Battlefield Hardline abandons the traditional theater of war to the conflict of a different sort – the police struggle against organized crime. The player assumes the role of Nick Mendoza – a young detective from Miami who embarks on a personal vendetta throughout United States against his former partners whom the perspective of a fast buck drew the path of lawlessness. The structure of the plot is modeled on television series – it is divided into episodes often finished with plot twists. Detective sequences during which Nick collects evidence and identifies suspects are sort of enrichment. He may also take additional orders (e.g. eliminate wanted criminals) to earn extra money needed to buy new upgrades and weapons.

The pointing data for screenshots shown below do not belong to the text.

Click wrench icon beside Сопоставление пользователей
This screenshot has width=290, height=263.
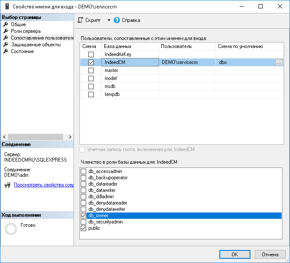6,38
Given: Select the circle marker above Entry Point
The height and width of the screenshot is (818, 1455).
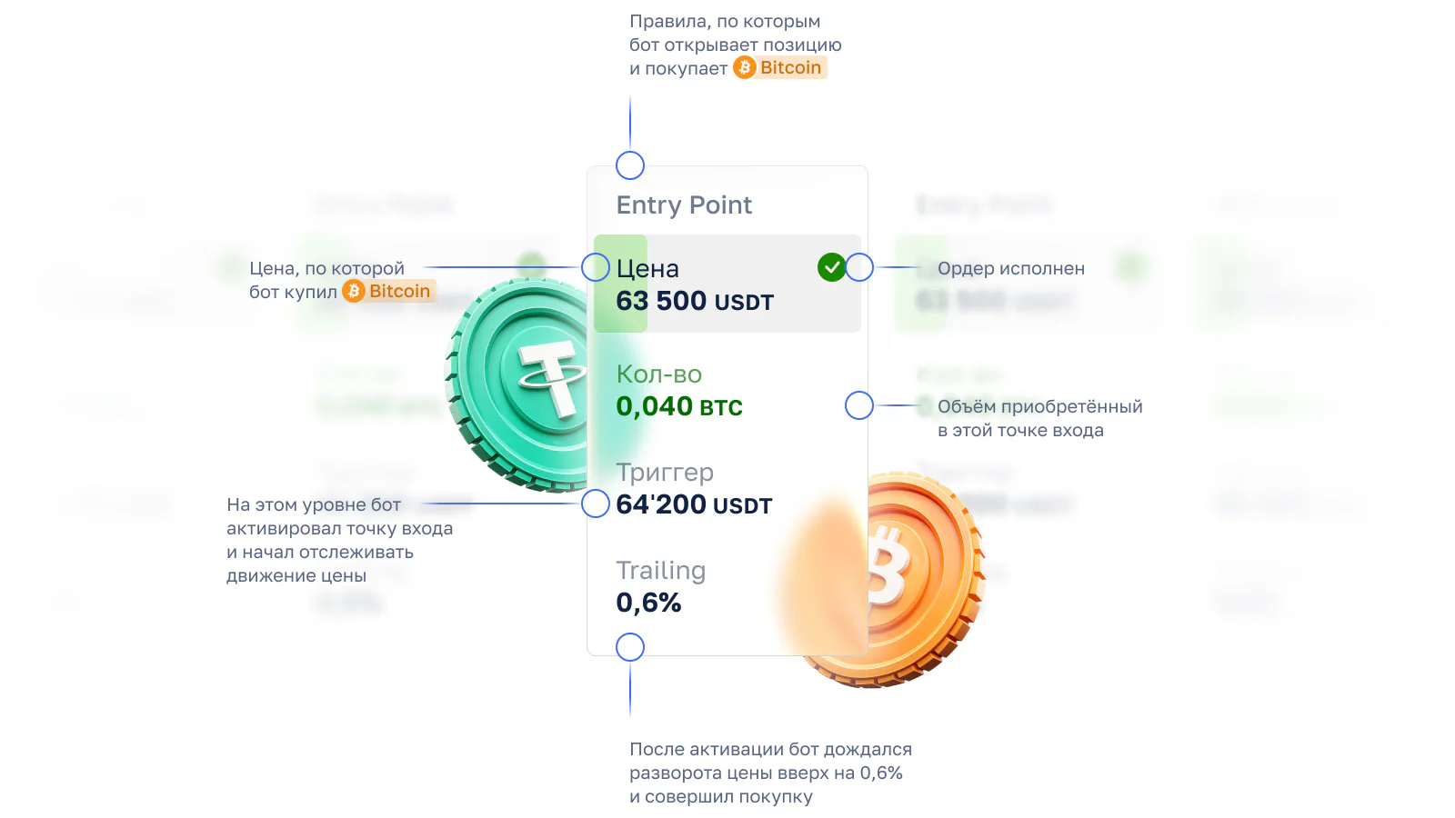Looking at the screenshot, I should point(630,165).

The maps in Battlefield Hardline are clearly bigger than those in the previous series, although some of them are smaller in size compared to the ones from the previous games. Due to the location of the story, the game is dominated by urban areas, although there are also sites such as American deserts. The game utilizes the Levolution system, known from Battlefield 4, which allows a high degree of destruction of the environment, actually affecting the appearance and shape of the map. The developers designed a new artificial intelligence of the computer opponents, so that the missions can go a little differently when replayed.
The action of Battlefield Hardline takes place in the present, so the players can use a considerable arsenal of modern weapons equipped with a wide range of tactical accessories. The game also contains weaponry that is not used by regular armies, such as stun guns, sawed-off shotguns, or police batons. You can also utilize various gadgets, such as zip-lines or ropes with hooks. As in the previous Battlefields, Battlefield Hardline offers a ton of different vehicles – the players can use helicopters, police cars, special forces combat vehicles, boats, and even civilian cars and motorcycles.